Recorded information.
——
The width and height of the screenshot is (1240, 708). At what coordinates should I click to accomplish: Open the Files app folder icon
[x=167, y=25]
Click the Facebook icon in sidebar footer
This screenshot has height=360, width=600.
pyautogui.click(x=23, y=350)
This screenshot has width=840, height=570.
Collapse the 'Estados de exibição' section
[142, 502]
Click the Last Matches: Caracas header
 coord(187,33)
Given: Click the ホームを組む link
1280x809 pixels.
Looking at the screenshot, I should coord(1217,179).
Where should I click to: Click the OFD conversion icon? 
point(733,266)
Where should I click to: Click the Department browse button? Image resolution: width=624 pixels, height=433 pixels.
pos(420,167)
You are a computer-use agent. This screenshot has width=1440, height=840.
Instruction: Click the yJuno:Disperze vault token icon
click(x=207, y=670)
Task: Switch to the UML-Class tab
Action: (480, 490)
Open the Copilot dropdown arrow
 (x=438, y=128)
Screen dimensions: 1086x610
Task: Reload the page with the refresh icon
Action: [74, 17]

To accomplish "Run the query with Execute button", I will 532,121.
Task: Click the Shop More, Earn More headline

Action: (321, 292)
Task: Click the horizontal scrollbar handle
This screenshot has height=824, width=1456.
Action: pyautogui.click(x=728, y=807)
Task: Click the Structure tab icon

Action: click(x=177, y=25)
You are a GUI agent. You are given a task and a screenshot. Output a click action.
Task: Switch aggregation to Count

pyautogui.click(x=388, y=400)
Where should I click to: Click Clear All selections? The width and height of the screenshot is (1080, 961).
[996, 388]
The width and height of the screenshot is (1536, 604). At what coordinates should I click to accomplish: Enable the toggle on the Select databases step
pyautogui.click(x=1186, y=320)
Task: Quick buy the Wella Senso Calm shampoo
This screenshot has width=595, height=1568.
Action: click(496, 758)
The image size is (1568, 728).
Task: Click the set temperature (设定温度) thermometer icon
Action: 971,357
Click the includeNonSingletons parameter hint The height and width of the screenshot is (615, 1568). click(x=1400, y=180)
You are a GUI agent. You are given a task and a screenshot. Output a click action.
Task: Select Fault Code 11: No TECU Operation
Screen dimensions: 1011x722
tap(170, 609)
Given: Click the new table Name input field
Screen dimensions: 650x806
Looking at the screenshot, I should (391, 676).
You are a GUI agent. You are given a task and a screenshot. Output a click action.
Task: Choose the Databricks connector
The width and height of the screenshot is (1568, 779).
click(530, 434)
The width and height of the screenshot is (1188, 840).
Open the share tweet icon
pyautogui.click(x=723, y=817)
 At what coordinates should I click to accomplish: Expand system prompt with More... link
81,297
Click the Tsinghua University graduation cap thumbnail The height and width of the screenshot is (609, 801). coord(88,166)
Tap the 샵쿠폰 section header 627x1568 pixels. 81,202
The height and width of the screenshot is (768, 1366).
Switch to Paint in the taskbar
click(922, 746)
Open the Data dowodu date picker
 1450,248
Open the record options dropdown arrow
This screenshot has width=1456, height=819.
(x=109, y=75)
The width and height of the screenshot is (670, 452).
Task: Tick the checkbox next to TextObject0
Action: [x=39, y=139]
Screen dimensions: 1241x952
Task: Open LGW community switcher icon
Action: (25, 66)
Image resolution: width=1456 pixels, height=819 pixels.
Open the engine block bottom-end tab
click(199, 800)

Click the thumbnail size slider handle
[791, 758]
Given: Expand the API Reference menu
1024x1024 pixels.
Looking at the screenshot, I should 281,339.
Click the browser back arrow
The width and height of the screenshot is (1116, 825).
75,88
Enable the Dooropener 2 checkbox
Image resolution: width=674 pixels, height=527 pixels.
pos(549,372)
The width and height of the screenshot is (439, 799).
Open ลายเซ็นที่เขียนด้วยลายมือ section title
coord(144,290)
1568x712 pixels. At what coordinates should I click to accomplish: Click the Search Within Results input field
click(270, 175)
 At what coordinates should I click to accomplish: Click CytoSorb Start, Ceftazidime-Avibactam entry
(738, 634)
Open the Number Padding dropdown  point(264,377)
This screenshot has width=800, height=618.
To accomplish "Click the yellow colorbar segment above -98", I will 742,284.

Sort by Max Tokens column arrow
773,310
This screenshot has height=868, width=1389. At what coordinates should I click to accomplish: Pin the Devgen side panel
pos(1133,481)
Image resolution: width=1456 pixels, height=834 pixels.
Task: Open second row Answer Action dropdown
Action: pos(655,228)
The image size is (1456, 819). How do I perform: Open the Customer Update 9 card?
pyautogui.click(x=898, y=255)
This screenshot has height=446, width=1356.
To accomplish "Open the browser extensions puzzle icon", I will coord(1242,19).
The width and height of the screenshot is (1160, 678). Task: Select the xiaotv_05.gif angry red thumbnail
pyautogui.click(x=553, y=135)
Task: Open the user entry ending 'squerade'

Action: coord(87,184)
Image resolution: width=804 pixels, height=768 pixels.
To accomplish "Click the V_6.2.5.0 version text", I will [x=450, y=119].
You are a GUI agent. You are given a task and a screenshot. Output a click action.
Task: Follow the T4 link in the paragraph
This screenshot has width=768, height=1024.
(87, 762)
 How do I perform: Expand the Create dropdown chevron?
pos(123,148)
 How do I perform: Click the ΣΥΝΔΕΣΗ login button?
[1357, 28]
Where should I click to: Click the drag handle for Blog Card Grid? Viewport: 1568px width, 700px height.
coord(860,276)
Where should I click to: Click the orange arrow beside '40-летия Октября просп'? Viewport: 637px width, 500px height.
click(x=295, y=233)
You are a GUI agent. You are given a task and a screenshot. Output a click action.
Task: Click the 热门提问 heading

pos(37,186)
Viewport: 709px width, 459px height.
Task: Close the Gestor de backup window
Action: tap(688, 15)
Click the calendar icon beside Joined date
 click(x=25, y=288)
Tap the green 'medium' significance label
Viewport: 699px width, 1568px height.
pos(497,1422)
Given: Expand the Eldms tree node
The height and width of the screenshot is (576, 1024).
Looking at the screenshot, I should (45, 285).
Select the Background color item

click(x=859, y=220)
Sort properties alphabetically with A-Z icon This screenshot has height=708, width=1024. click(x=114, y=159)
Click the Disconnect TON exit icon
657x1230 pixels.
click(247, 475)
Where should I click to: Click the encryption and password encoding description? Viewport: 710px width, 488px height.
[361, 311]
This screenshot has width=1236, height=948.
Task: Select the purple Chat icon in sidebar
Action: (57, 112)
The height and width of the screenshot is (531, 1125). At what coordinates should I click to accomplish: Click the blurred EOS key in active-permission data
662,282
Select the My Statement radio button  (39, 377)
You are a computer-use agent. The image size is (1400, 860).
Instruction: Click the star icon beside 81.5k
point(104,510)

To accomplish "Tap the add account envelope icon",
——
Aim.
Return the records unchanged, from the line with "The width and height of the screenshot is (1536, 604)." to the line with "Click the Tsinghua", both of those lines included.

Response to this exercise.
The width and height of the screenshot is (1536, 604). At what coordinates should I click to accomplish: Enable the toggle on the Select databases step
pyautogui.click(x=1186, y=320)
Task: Quick buy the Wella Senso Calm shampoo
This screenshot has width=595, height=1568.
Action: click(496, 758)
The image size is (1568, 728).
Task: Click the set temperature (设定温度) thermometer icon
Action: 971,357
Click the includeNonSingletons parameter hint The height and width of the screenshot is (615, 1568). click(x=1400, y=180)
You are a GUI agent. You are given a task and a screenshot. Output a click action.
Task: Select Fault Code 11: No TECU Operation
Screen dimensions: 1011x722
tap(170, 609)
Given: Click the new table Name input field
Screen dimensions: 650x806
Looking at the screenshot, I should (391, 676).
You are a GUI agent. You are given a task and a screenshot. Output a click action.
Task: Choose the Databricks connector
The width and height of the screenshot is (1568, 779).
click(530, 434)
The width and height of the screenshot is (1188, 840).
Open the share tweet icon
pyautogui.click(x=723, y=817)
 At what coordinates should I click to accomplish: Expand system prompt with More... link
81,297
Click the Tsinghua University graduation cap thumbnail The height and width of the screenshot is (609, 801). coord(88,166)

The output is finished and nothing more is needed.